A combinação do El Niño com os efeitos das mudanças climáticas impulsionadas pelas ações humanas levou a Amazônia a viver uma seca de grandes proporções em 2023. O impacto desse fenômeno tem preocupado cientistas e ambientalistas que notam uma ocorrência cada vez mais frequente de estiagens desse tipo. Para os especialistas, é preciso pesquisar e agir em prol da conservação para que os eventos extremos não se tornem um “novo normal” para a região.
Antes da mais recente seca histórica, o evento mais severo na região tinha sido registrado em 2015; e, antes disso, nos anos de 2010 e 2005. Ou seja, a Amazônia viveu, pelo menos, quatro períodos de escassez hídrica intensa apenas neste século, uma tendência alarmante já prevista nas projeções do Painel Intergovernamental de Mudanças Climáticas (IPCC) e do Painel Científico para a Amazônia (SPA).
“Estamos falando de um intervalo menor entre eventos extremos, no qual a gente nem tem tempo de recuperar de um e já vem vindo um outro”, afirmou a bióloga e pesquisadora do Instituto Nacional de Pesquisas da Amazônia (INPA) e do SPA, Flávia Costa em reportagem do UOL.
De acordo com os estudos, o aumento das temperaturas médias do planeta tornará as florestas tropicais, como é o caso da Amazônia, mais quentes e menos úmidas. Esse cenário implica em queda na vazão dos rios, menos disponibilidade de água, além de impactos em atividades como a pesca e a agricultura.
“Nós estamos vendo como é viver um cenário de secas mais frequentes e estamos percebendo que não estamos preparados para isso. O conhecimento científico que temos é muito claro: temos de tomar iniciativas para impedir o desmatamento e a degradação dos rios e florestas se quisermos mitigar eventos como esse de 2023”, analisa a ecóloga e co-presidente do SPA, Marielos Peña-Claros.
As investigações demonstram ainda que houve uma confluência de fatores que intensificaram a seca de 2023, como a ocorrência de ondas de calor e o índice de chuvas abaixo do esperado.
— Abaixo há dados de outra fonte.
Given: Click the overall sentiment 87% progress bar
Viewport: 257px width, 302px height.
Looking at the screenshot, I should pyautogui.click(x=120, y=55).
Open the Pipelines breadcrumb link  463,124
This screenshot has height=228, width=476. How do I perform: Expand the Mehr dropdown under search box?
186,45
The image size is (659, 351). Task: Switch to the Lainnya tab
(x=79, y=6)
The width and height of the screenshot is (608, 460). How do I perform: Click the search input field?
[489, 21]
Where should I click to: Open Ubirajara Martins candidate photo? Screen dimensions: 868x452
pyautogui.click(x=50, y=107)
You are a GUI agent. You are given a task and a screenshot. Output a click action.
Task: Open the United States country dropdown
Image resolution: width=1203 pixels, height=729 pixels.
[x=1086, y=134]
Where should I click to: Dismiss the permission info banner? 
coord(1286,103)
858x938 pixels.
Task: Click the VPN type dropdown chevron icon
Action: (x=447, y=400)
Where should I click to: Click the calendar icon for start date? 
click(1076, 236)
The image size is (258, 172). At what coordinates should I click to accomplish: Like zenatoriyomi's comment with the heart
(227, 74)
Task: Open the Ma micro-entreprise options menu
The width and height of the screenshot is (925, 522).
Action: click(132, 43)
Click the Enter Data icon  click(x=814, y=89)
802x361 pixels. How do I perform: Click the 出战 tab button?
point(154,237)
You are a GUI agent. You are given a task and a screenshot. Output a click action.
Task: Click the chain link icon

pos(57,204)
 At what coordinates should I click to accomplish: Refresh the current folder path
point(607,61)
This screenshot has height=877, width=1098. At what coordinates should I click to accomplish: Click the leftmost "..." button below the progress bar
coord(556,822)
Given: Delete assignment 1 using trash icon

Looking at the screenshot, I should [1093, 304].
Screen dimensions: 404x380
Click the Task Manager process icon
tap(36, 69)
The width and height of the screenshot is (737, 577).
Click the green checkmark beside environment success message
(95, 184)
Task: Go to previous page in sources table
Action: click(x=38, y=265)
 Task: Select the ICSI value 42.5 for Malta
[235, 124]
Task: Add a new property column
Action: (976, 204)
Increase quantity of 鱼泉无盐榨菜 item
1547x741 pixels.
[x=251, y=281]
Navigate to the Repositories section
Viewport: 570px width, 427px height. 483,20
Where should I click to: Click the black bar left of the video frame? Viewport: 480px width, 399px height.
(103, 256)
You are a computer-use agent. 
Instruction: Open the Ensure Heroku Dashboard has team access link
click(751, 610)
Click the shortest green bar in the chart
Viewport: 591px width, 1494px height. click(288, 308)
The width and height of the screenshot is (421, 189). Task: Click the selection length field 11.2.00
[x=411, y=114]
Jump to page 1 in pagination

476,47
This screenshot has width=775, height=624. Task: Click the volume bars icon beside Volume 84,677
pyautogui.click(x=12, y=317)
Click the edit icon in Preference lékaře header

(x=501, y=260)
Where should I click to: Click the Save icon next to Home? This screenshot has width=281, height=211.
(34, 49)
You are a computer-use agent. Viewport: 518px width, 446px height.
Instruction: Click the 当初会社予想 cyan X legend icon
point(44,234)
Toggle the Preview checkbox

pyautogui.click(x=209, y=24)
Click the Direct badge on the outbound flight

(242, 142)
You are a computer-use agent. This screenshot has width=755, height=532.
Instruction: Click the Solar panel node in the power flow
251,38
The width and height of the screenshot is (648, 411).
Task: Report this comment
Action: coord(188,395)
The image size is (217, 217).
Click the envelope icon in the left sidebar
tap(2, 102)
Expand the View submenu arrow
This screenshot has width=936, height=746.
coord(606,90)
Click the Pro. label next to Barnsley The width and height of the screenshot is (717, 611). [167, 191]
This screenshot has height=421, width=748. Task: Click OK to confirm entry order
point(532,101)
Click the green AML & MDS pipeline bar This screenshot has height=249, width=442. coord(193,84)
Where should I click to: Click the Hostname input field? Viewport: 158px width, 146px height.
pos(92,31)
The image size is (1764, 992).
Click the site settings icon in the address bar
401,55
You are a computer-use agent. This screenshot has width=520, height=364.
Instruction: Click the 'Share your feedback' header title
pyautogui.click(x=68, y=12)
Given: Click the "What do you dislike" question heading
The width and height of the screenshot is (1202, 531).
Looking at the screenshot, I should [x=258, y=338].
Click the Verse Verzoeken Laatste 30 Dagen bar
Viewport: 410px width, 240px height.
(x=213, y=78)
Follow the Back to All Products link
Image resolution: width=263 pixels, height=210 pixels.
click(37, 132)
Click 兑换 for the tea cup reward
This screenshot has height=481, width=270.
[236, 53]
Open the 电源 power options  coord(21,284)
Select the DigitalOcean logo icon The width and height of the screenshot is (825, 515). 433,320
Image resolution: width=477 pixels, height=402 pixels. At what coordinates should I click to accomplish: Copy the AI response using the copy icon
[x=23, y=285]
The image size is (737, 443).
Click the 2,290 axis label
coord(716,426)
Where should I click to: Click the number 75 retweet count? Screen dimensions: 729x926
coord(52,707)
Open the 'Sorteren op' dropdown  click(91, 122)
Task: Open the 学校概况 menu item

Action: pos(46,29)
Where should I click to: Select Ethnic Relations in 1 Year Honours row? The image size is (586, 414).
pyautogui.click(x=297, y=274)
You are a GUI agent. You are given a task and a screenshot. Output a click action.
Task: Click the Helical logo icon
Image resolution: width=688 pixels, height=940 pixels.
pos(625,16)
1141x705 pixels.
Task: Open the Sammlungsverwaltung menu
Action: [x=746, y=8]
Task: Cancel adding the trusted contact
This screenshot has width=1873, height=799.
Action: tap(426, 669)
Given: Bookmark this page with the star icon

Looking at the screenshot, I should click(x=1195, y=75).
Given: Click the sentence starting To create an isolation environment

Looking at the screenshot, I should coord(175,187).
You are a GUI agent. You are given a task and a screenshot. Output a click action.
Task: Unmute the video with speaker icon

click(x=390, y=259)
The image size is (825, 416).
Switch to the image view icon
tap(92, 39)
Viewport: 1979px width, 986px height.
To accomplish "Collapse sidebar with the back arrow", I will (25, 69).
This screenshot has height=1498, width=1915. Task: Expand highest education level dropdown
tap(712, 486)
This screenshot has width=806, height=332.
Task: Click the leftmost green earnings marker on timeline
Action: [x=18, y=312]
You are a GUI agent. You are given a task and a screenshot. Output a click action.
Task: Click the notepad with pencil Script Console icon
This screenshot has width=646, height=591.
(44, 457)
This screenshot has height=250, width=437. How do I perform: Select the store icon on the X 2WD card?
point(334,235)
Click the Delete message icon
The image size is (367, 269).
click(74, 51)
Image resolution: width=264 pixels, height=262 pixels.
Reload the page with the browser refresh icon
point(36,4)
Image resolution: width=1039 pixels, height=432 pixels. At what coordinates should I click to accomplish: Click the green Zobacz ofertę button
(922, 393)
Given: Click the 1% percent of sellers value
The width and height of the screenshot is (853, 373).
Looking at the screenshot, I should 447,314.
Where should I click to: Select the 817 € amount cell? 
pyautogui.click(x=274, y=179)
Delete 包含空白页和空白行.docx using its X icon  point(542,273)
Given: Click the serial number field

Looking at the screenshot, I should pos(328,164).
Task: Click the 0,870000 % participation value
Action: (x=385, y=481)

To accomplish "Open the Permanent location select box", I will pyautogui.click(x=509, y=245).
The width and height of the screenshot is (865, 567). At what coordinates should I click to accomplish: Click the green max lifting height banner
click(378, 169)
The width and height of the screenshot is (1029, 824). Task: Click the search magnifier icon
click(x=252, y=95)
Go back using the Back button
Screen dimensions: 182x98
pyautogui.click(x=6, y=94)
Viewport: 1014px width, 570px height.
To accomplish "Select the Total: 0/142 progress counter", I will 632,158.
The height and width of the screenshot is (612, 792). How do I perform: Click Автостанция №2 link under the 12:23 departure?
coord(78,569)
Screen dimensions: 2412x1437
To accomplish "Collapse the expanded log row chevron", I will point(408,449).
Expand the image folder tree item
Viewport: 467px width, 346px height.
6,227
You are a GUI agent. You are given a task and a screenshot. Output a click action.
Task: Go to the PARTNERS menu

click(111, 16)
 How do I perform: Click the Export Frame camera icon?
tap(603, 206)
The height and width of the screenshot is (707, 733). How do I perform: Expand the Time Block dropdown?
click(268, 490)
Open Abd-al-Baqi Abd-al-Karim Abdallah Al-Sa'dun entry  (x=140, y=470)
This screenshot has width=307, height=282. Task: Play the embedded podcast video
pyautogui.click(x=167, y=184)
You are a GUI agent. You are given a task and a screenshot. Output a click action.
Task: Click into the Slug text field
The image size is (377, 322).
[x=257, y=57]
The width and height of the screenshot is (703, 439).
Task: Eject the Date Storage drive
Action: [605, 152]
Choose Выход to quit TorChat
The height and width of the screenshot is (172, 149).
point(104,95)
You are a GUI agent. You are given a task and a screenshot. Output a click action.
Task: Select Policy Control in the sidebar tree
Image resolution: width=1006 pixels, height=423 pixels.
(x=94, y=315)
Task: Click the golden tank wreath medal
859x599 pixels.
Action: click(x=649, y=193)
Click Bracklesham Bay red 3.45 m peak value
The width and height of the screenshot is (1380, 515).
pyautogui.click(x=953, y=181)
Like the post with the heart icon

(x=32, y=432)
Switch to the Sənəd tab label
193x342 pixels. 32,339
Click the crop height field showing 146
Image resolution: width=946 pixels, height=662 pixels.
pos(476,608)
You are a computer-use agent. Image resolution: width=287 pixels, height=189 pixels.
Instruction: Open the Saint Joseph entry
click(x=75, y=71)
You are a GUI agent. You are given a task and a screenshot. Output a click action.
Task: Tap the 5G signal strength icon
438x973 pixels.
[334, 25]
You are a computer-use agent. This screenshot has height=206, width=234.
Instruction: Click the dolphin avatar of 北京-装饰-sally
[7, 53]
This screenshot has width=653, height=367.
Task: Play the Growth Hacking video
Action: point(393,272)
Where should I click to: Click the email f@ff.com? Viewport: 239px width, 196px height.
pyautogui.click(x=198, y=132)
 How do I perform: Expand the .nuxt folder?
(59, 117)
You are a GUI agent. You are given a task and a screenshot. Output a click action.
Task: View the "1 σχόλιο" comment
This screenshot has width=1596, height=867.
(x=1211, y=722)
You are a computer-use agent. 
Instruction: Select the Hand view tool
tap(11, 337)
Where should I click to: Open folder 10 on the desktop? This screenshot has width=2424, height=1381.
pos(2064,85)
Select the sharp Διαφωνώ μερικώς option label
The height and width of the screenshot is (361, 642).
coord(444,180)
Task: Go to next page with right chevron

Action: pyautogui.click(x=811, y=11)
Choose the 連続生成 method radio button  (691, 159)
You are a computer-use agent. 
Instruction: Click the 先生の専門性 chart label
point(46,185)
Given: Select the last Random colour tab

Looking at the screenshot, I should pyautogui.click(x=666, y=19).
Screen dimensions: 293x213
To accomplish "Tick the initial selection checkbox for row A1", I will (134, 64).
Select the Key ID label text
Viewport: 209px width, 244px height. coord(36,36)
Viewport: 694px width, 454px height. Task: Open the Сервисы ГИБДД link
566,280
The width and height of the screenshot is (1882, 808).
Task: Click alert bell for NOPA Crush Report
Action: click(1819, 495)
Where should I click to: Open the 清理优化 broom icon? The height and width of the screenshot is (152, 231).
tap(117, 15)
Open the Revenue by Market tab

No entanto, contribuíram também as ações de degradação da floresta, como o desmatamento e as queimadas, cujo impacto se alastra por diferentes regiões.
“Como temos florestas mais abertas, sobretudo mais ao sul da Amazônia, ocorre uma redução grande da umidade e da água que as árvores lançam na atmosfera. Isso gera uma nova condição do meio ambiente que empurra a região para mais perto de um cenário de um calor que não é compatível com a vida humana nem com a saúde da vegetação”, explica Flávia Costa.
Para enfrentar esse problema, o SPA considera que é preciso reforçar as estratégias que aliem a pesquisa científica à proteção da Amazônia, favorecendo, por exemplo, a criação de áreas continuas de florestas preservadas, que ajudam nos processos de restauração. Nesse sentido, uma das áreas prioritárias para a criação de unidades de conservação seria no noroeste da Amazônia, onde há condições de clima mais favoráveis e espécies mais resilientes à seca.
Além disso, o grupo defende que seja incentivado um modelo de desenvolvimento que não seja caracterizado pela simples extração de recursos naturais ou pela devastação da floresta nativa. Para isso, um dos focos é a produção de conteúdos e materiais para suporte à elaboração de políticas públicas.
“Estratégias de melhor manejo do solo garantem a economia, sem perder floresta. É possível gerar mais valor agregado com produtos locais em sintonia com o bem-estar das pessoas dos ecossistemas”, exemplifica Marielos Peña-Claros.